** The records follows **
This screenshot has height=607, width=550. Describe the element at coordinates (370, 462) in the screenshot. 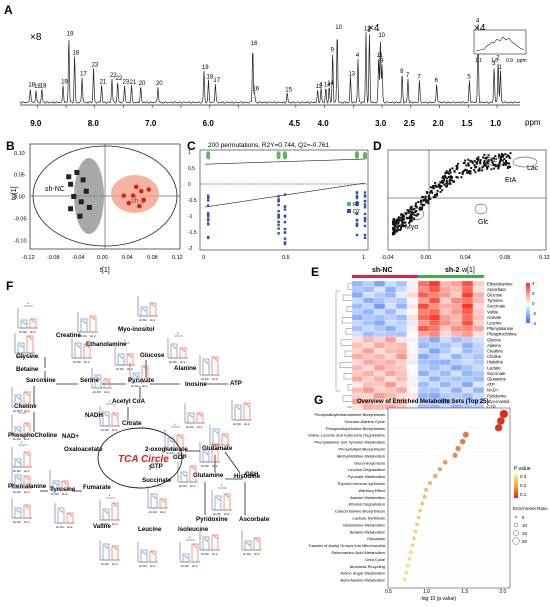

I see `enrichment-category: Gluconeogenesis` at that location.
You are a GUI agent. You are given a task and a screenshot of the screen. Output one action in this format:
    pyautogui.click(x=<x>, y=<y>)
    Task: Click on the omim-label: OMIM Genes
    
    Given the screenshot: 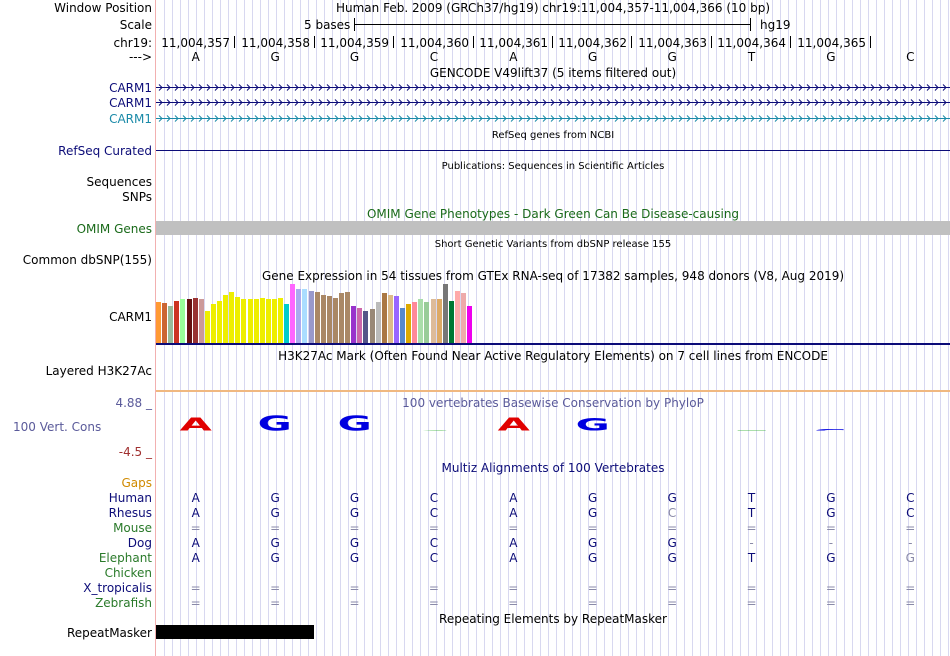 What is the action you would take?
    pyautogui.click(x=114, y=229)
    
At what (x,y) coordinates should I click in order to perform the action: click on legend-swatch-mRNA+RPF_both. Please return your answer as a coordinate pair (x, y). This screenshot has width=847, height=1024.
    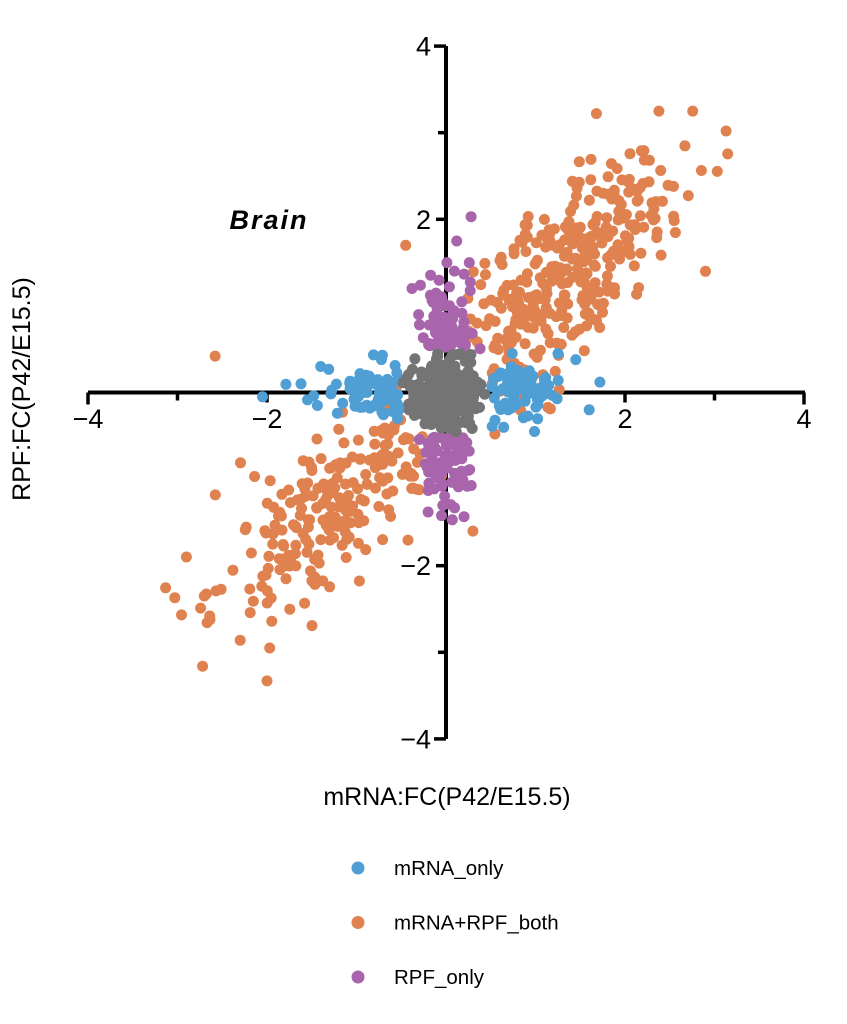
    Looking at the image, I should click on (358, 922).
** End of The records **
** The records follows **
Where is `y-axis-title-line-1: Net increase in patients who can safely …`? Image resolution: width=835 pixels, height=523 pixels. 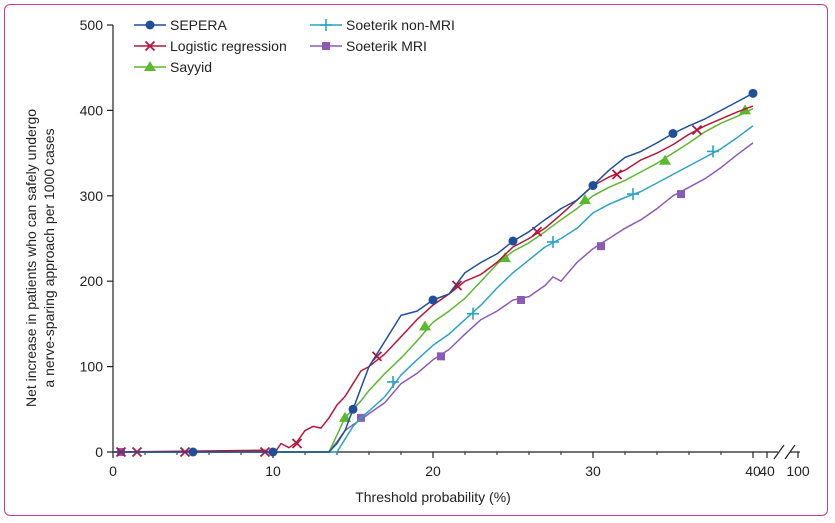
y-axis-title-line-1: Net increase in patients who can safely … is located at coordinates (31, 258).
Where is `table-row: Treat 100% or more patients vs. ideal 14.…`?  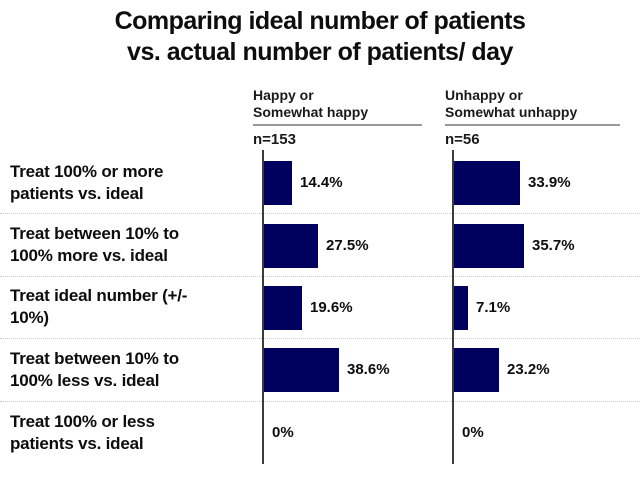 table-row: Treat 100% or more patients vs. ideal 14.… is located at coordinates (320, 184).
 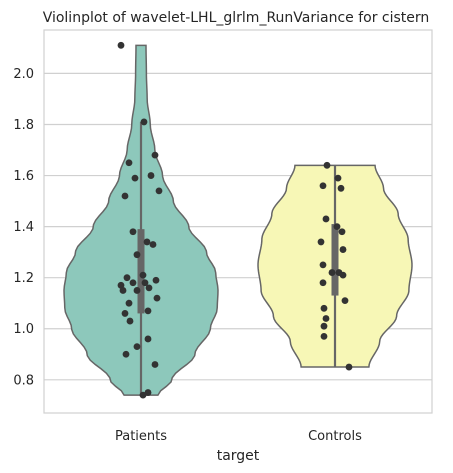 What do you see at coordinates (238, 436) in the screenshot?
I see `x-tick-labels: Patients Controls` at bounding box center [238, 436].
** End of The records **
(Task statement) Although the records above contain pictures, the copy should not; retype exactly the lines from the one containing "This screenshot has height=607, width=550." through the one containing "pyautogui.click(x=<x>, y=<y>)".

(Task response)
This screenshot has height=607, width=550. Describe the element at coordinates (370, 462) in the screenshot. 

I see `enrichment-category: Gluconeogenesis` at that location.
You are a GUI agent. You are given a task and a screenshot of the screen. Output one action in this format:
    pyautogui.click(x=<x>, y=<y>)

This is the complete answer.